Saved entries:
┄┄┄┄┄┄┄┄┄┄
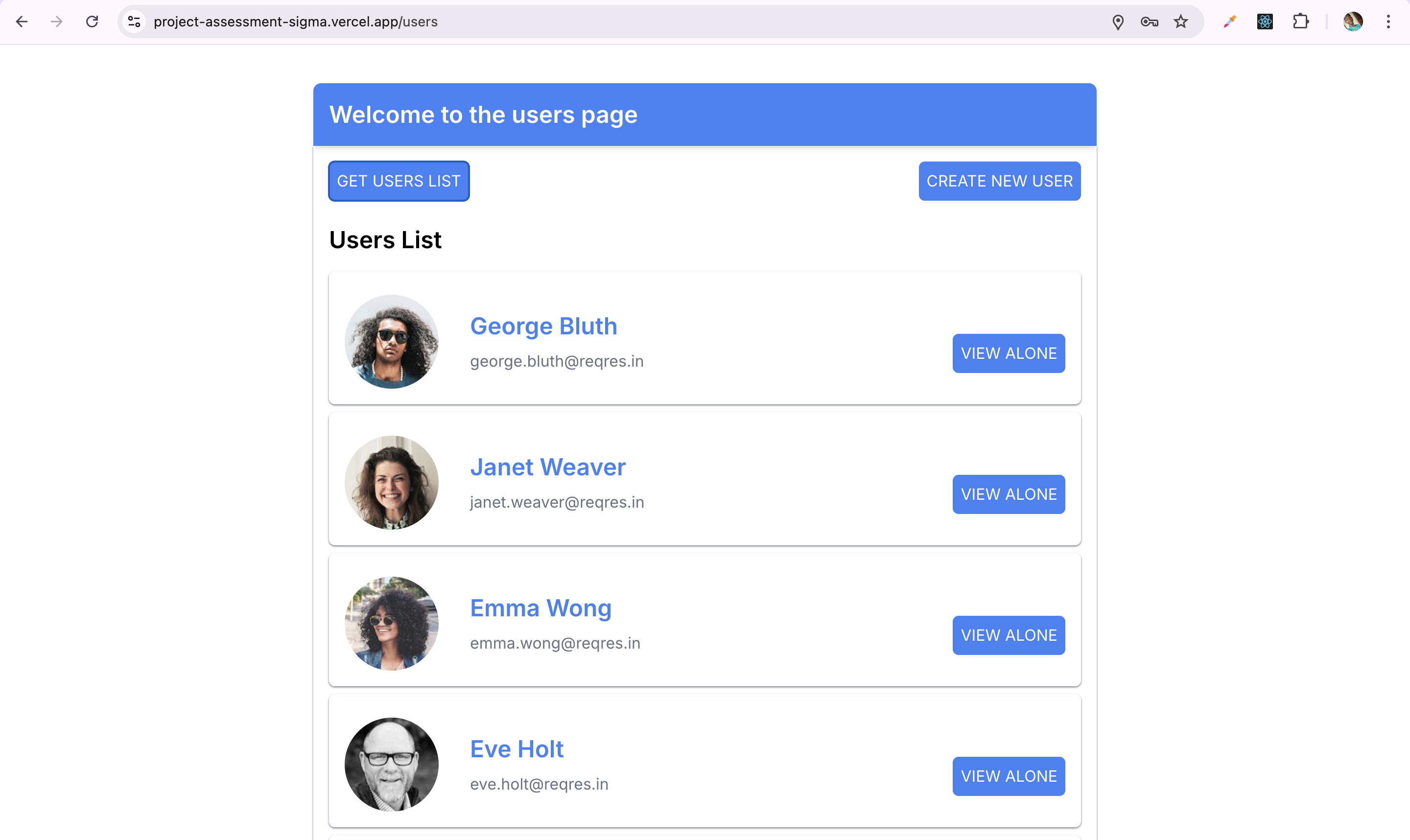Viewport: 1410px width, 840px height.
Task: Open saved passwords key icon
Action: (x=1149, y=22)
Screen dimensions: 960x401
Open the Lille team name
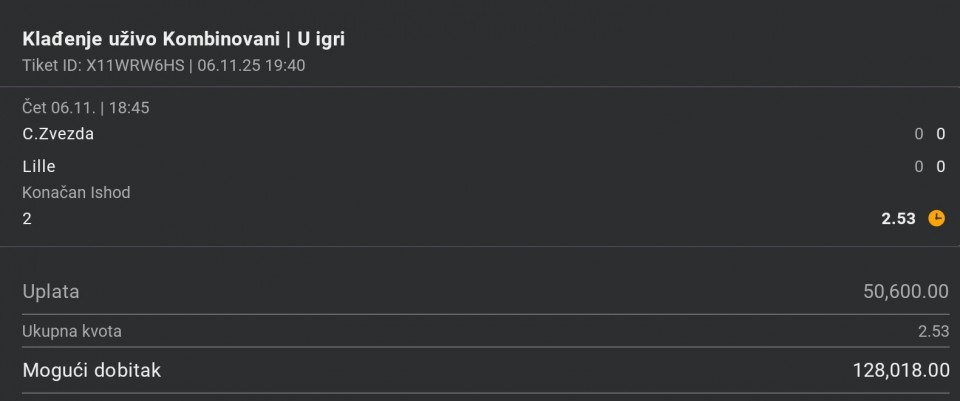click(39, 166)
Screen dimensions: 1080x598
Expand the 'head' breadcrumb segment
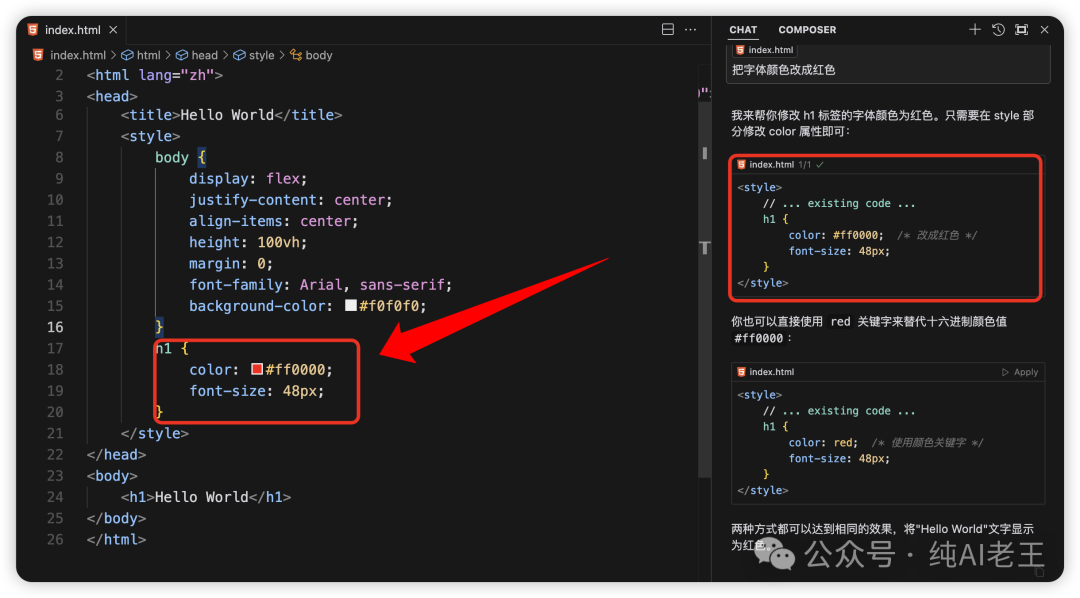tap(204, 55)
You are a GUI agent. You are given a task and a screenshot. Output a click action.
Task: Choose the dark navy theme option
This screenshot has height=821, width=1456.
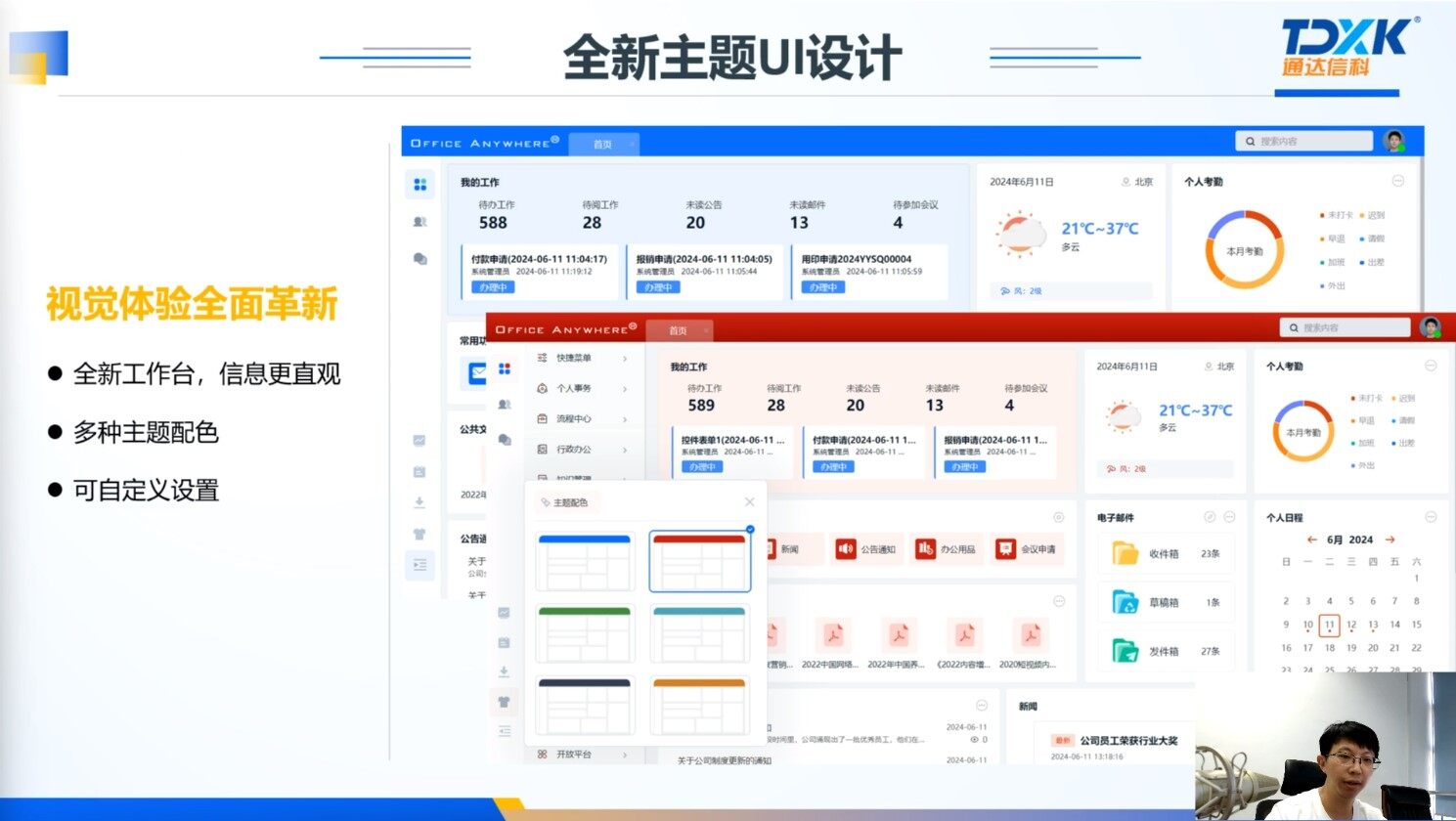coord(585,706)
┄┄┄┄┄┄┄┄┄┄
(Work to complete): In the records above, find the line containing "Task: Choose the dark navy theme option", then please restate it and each line after it word for word, pictures excluded.

(Expected answer):
Task: Choose the dark navy theme option
This screenshot has height=821, width=1456.
coord(585,706)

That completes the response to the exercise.